Judge J. Michelle Childs also questioned why former President Richard Nixon would need to be granted a pardon in 1974 after the Watergate scandal if former presidents enjoy immunity from prosecution. Sauer replied that in Nixon's case, the conduct did not involve the same kind of “official acts” Trump's lawyers argue form the basis of his indictment.
Aside from the merits of the immunity claim, the judges jumped right into questioning Trump’s lawyer over whether the court has jurisdiction to hear the appeal at this time. Sauer said presidential immunity is clearly a claim that is meant to be reviewed before trial. Smith's team also said that it wants the court to decide the appeal now.
Smith's team maintains that presidents are not entitled to absolute immunity and that, in any event, the acts Trump is alleged in the indictment to have taken — including scheming to enlist fake electors in battleground states won by Biden and pressing his vice president, Mike Pence, to reject the counting of electoral votes on Jan. 6, 2021 — fall outside a president's official job duties.

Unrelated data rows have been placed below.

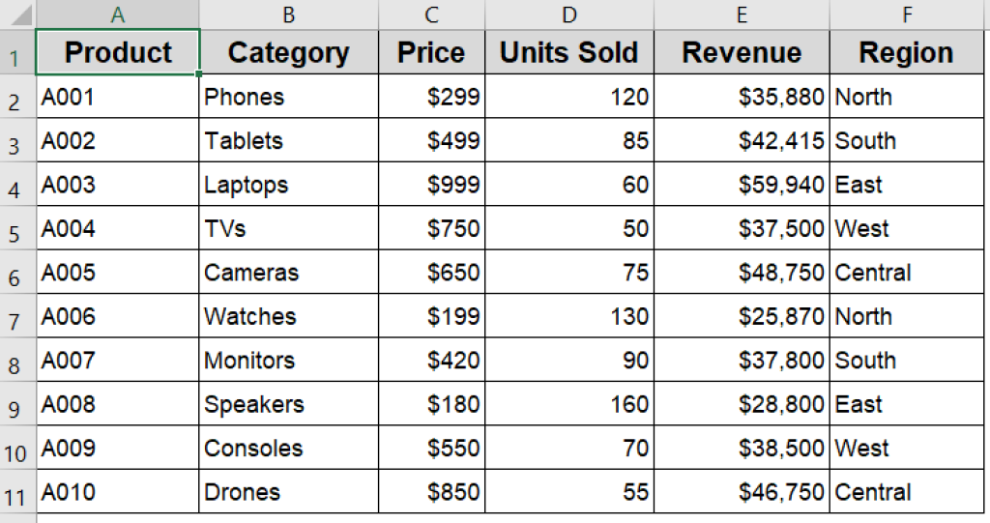Click units sold cell showing 160
The image size is (990, 523).
[x=568, y=404]
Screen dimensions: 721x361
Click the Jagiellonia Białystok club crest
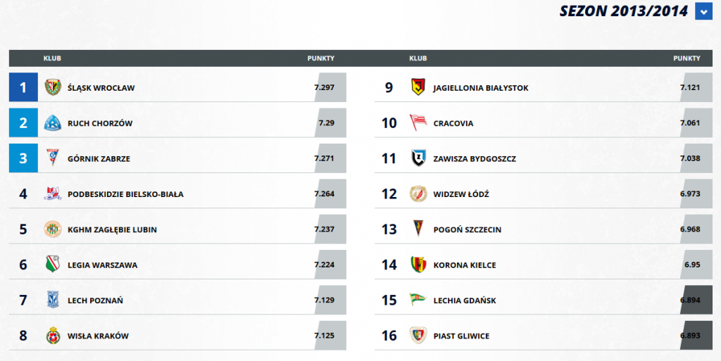[418, 88]
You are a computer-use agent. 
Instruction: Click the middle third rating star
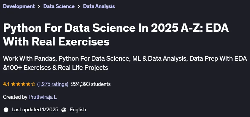(x=23, y=84)
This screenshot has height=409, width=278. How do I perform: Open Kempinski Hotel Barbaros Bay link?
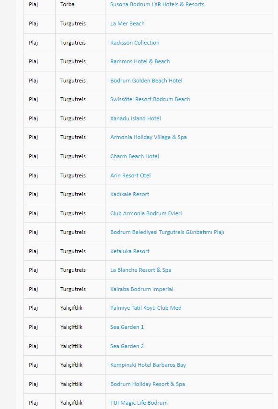tap(148, 365)
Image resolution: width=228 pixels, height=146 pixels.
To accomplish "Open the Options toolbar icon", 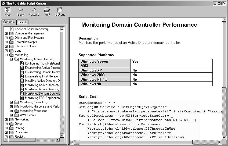I will point(60,10).
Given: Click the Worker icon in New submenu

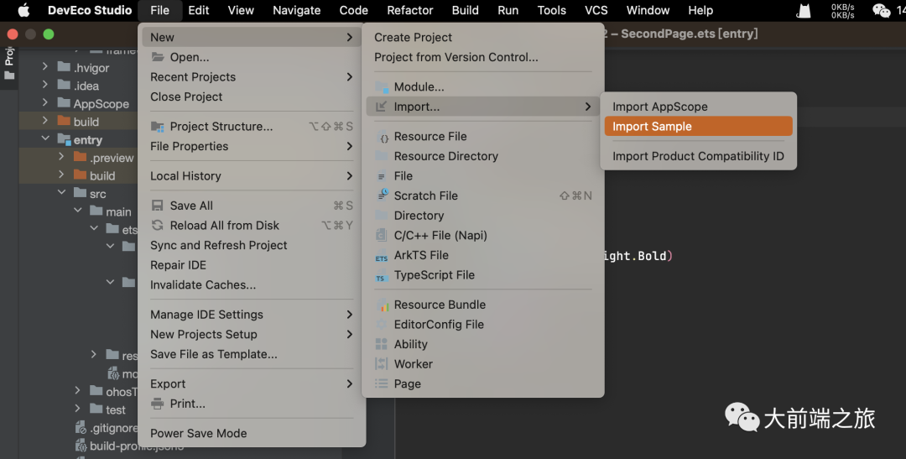Looking at the screenshot, I should (382, 364).
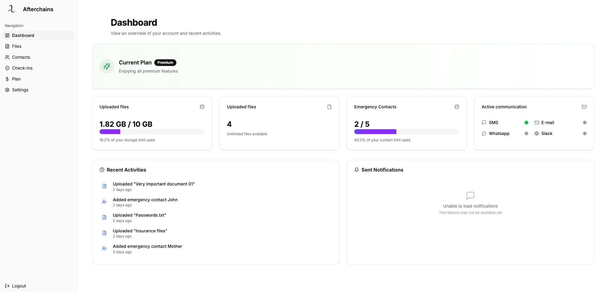The image size is (606, 292).
Task: Select the Settings gear icon
Action: click(7, 90)
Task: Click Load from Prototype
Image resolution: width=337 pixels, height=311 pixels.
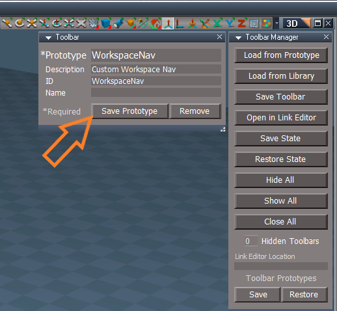Action: point(281,55)

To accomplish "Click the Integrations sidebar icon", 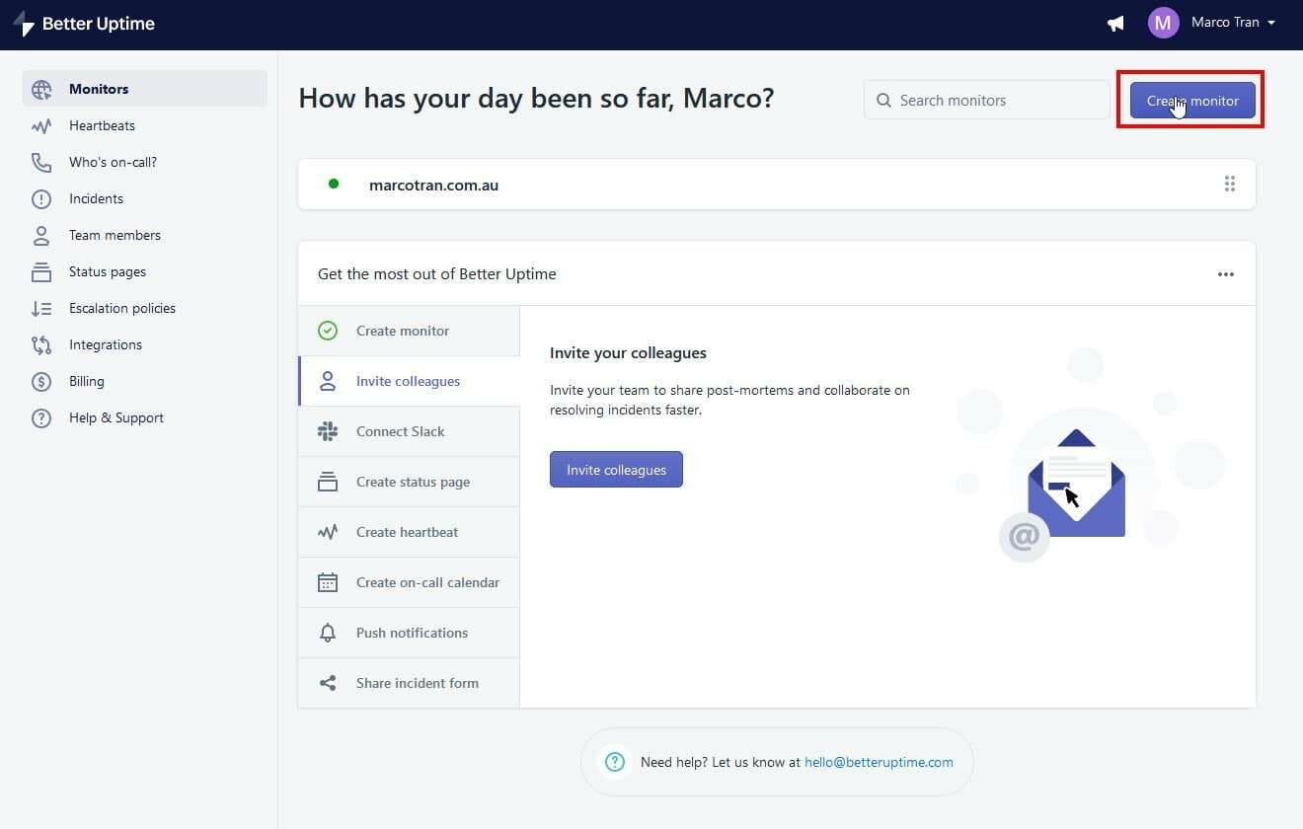I will 40,344.
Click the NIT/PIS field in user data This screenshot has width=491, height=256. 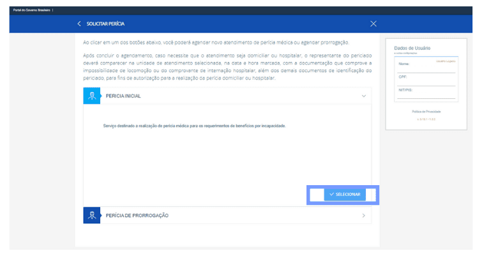(x=426, y=94)
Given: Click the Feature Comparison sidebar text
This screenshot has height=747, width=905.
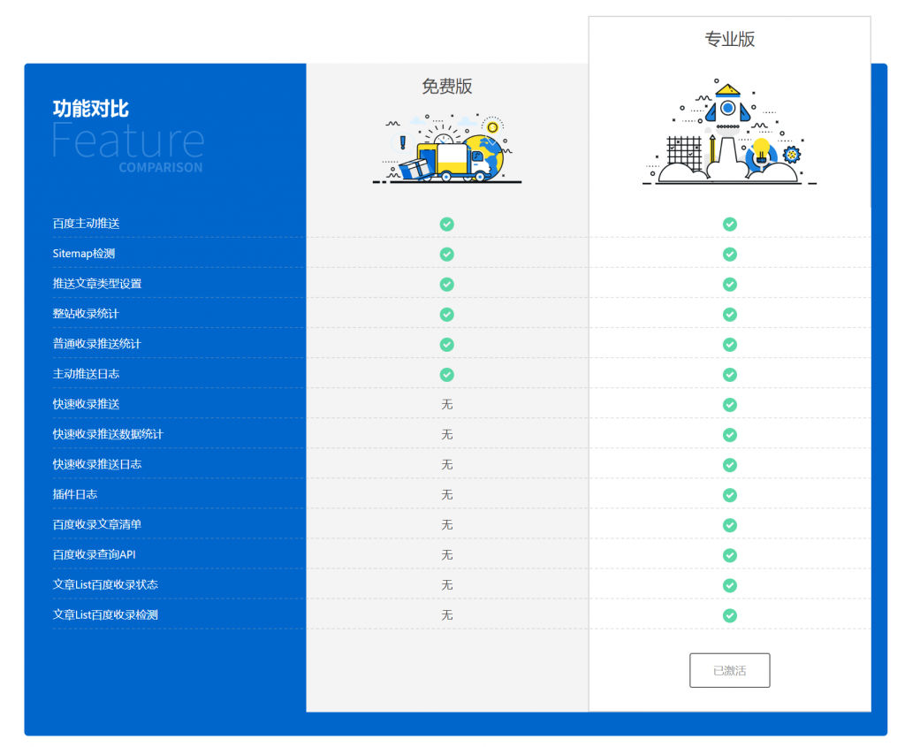Looking at the screenshot, I should coord(127,146).
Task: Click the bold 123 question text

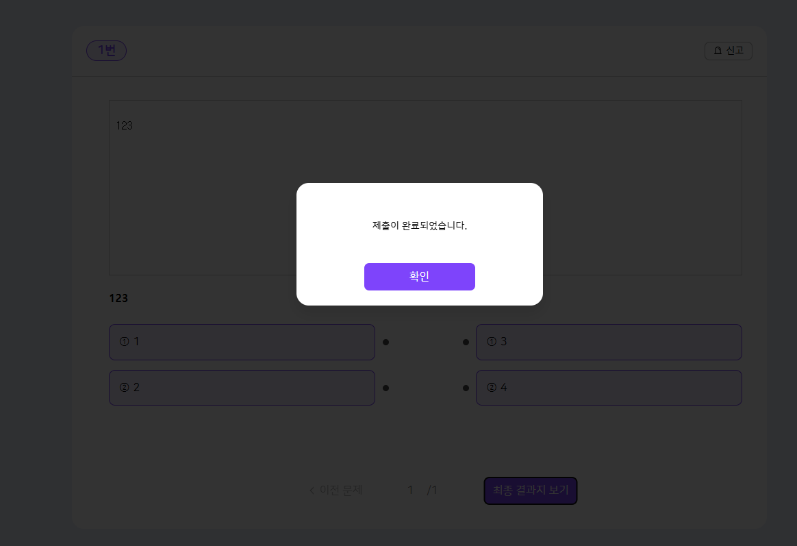Action: (118, 299)
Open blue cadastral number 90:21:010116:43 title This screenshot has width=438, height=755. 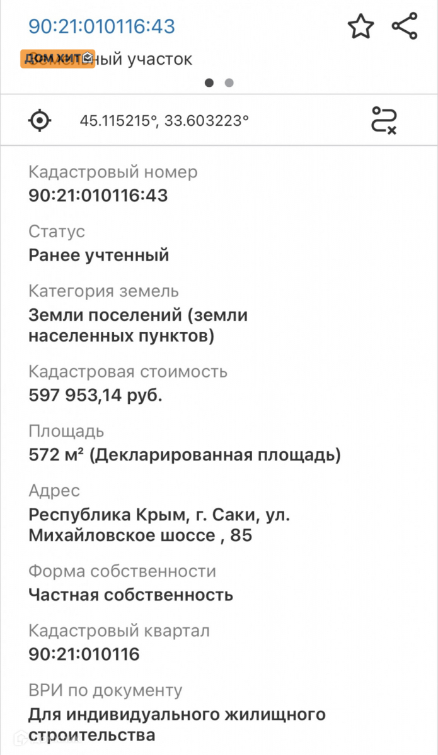(101, 26)
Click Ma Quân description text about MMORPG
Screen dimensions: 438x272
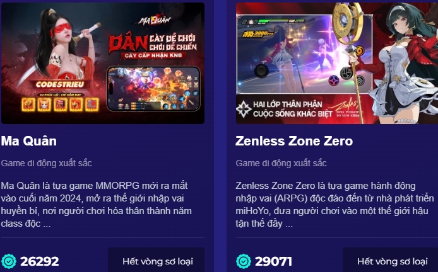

“The president has a unique constitutional role but he is not above the law. Separation of powers principles, constitutional text, history, precedent and immunity doctrines all point to the conclusion that a former president enjoys no immunity from prosecution,” prosecutor James Pearce said, adding that a case in which a former president is alleged to have sought to overturn an election “is not the place to recognize some novel form of immunity."
When Judge Henderson asked how the court could write its opinion in a way that wouldn't open the “floodgates” of investigations against ex-presidents, Pearce said he did not anticipate “a sea change of vindictive tit-for-tat prosecutions in the future.” He called the allegations against Trump fundamentally unprecedented.
“Never before has there been allegations that a sitting president has, with private individuals and using the levers of power, sought to fundamentally subvert the democratic republic and the electoral system," he said. "And frankly, if that kind of fact pattern arises again, I think it would be awfully scary if there weren’t some sort of mechanism by which to reach that criminally.”
It's not clear how quickly the panel from the U.S. Circuit Court of Appeals from the D.C. Circuit will rule, though it has signaled that it intends to work quickly.
U.S. District Judge Tanya Chutkan rejected the immunity arguments, ruling last month that the office of the presidency does not confer a “‘get-out-of-jail-free'" pass. Trump's lawyers appealed that decision, but Smith's team, determined to keep the case on schedule, sought to leapfrog the appeals court by asking the Supreme Court to fast-track the immunity question. The justices declined to get involved.
The appeal is vital to a Trump strategy of trying to postpone the case until after the November election, when a victory could empower him to order the Justice Department to abandon the prosecution or even to seek a pardon for himself. He faces three other criminal cases, in state and federal court, though the Washington case is scheduled for trial first.